No wonder governments around the world are facing increasing pressure to provide workers with a new thing that has long been considered suspicious—the right to disconnect.
This spread is faster than people think, and it’s not just in the docile white-collar workforce.The police in Victoria, Australia, have recently been granted the right to close employees’ get off work after work Association says This is the first such transaction by a law enforcement agency. The association stated that people are “tired of the feeling of being on duty 24/7” and need a chance to rest and recover. Too many post-work job news is trivial or easy to wait.
Ireland issued a code of conduct on the right to disconnect from the Internet in April, and Canada is considering similar measures, as are other countries.
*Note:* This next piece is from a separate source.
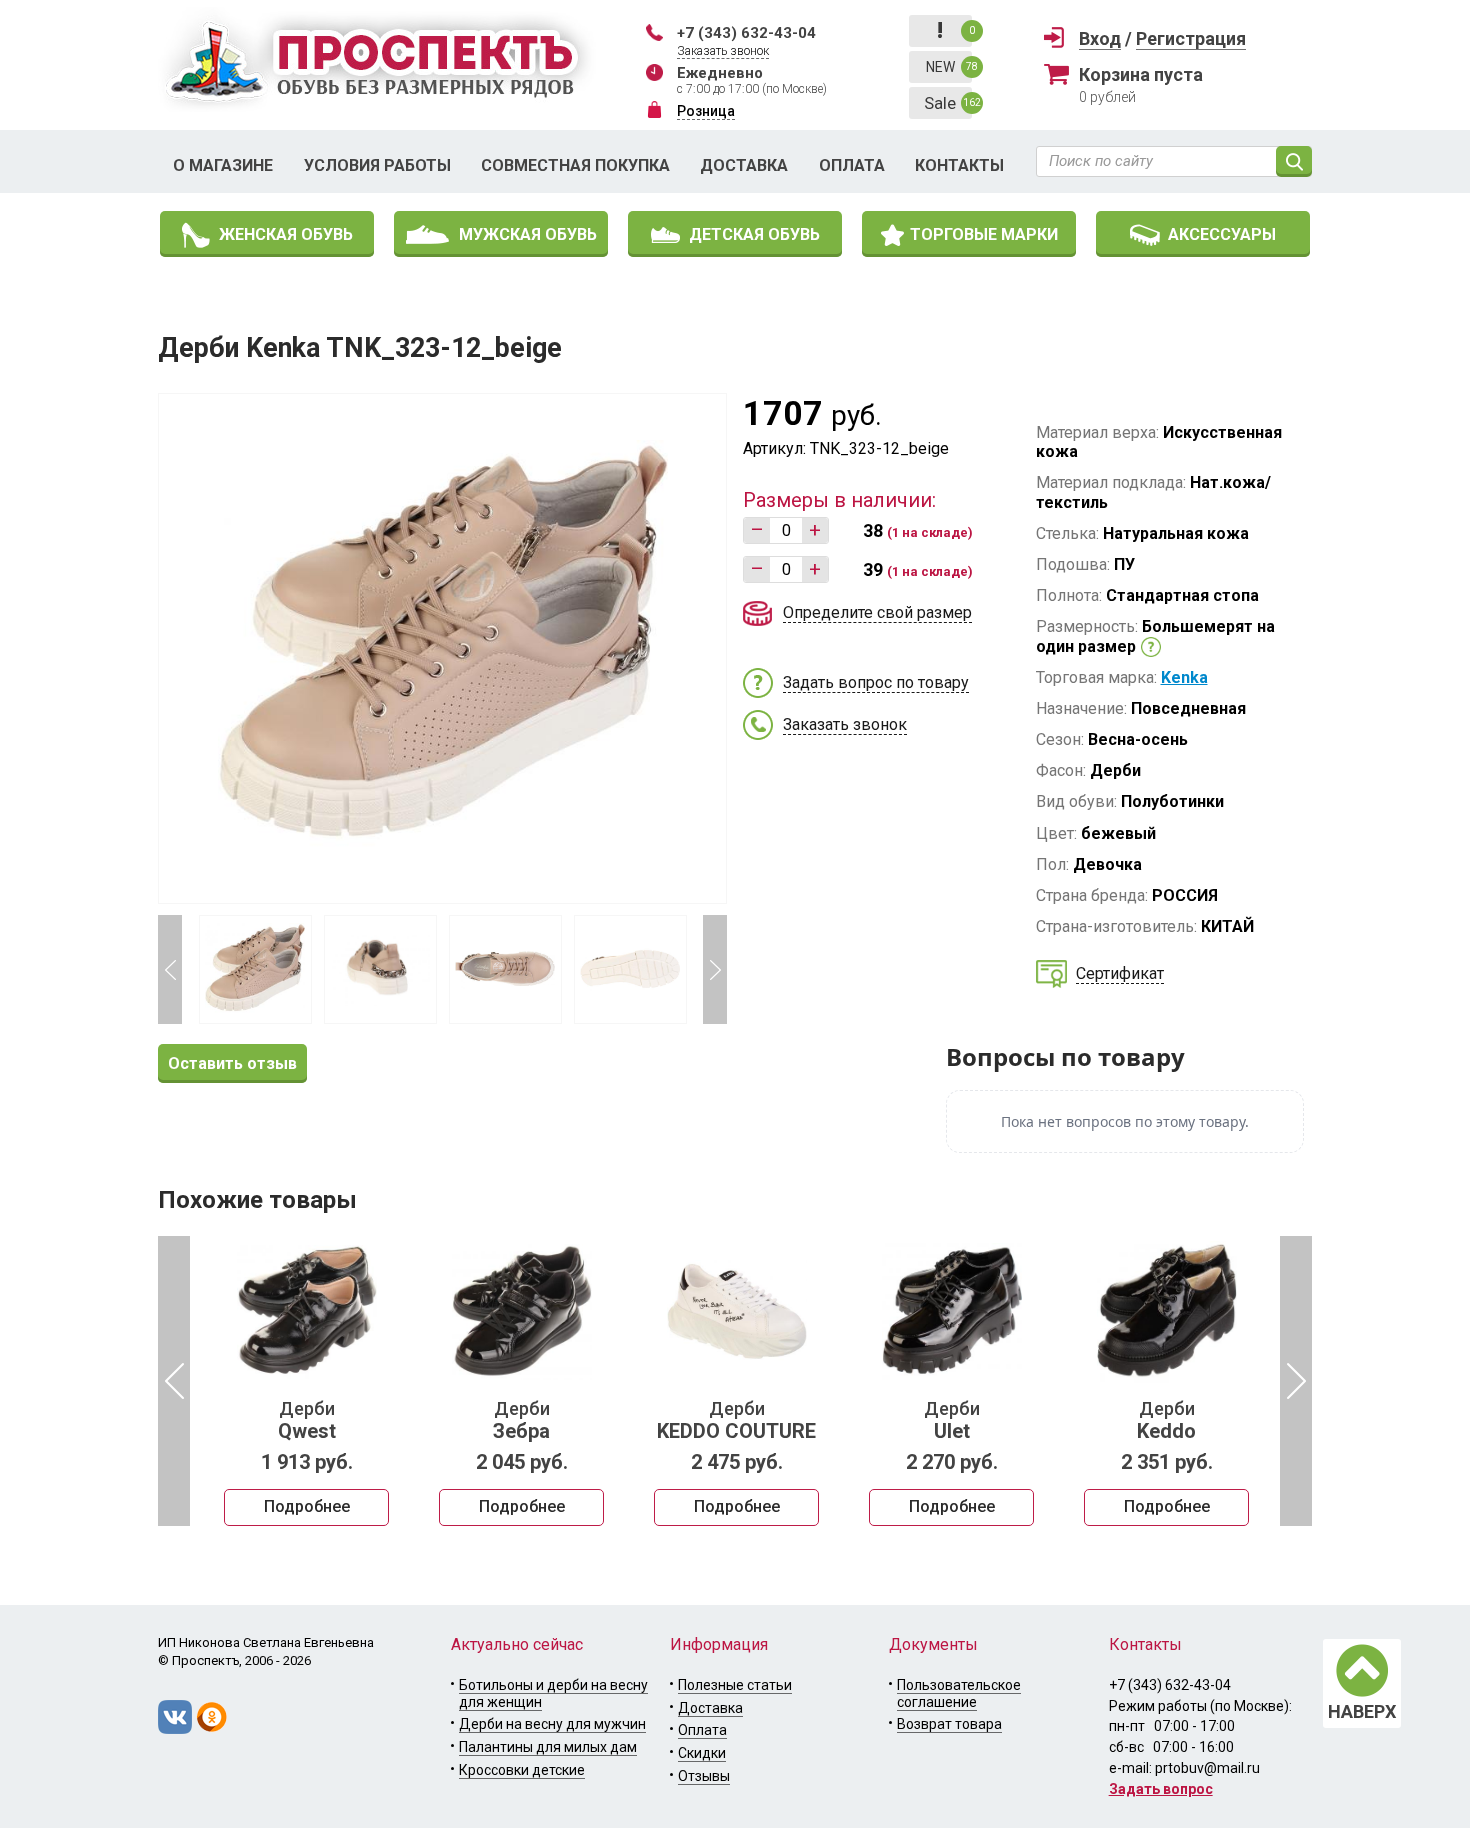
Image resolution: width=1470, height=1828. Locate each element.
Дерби (307, 1421)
This is good. Concerns that such measures would stifle employer flexibility have been exaggerated. “This has nothing to do with the nine-to-five doctrine,” said Andrew Parks, head of research at the British Prospects Alliance, which is promoting the right to disconnect. “This doesn’t mean that people will say,’It’s 5:02 pm, so I won’t reply to that email’.” It also doesn’t mean that a one-size-fits-all approach is required. This is not what happened in France. The French law that requires companies with more than 50 employees to negotiate on how to best turn off the power has been implemented for more than four years.
A spokeswoman said that French Orange Telecom employees do not have to respond to work information on weekends, holidays or evenings or during training. Alex Sirieys, head of France’s international department, said that at other companies, employees returning from vacation can spend a whole day to make up for what they missed without having to deal with customers or attend internal meetings. FO-Com Trade alliance.
Sirieys said that not all disconnect strategies are perfect. “It depends on the CEO’s wishes,” he told me last week.He added that success also depends on workers and managers simply talking to each other and using common sense, Or common sense. Either way, the ability to shut down always makes sense, and has never been more meaningful than it is now.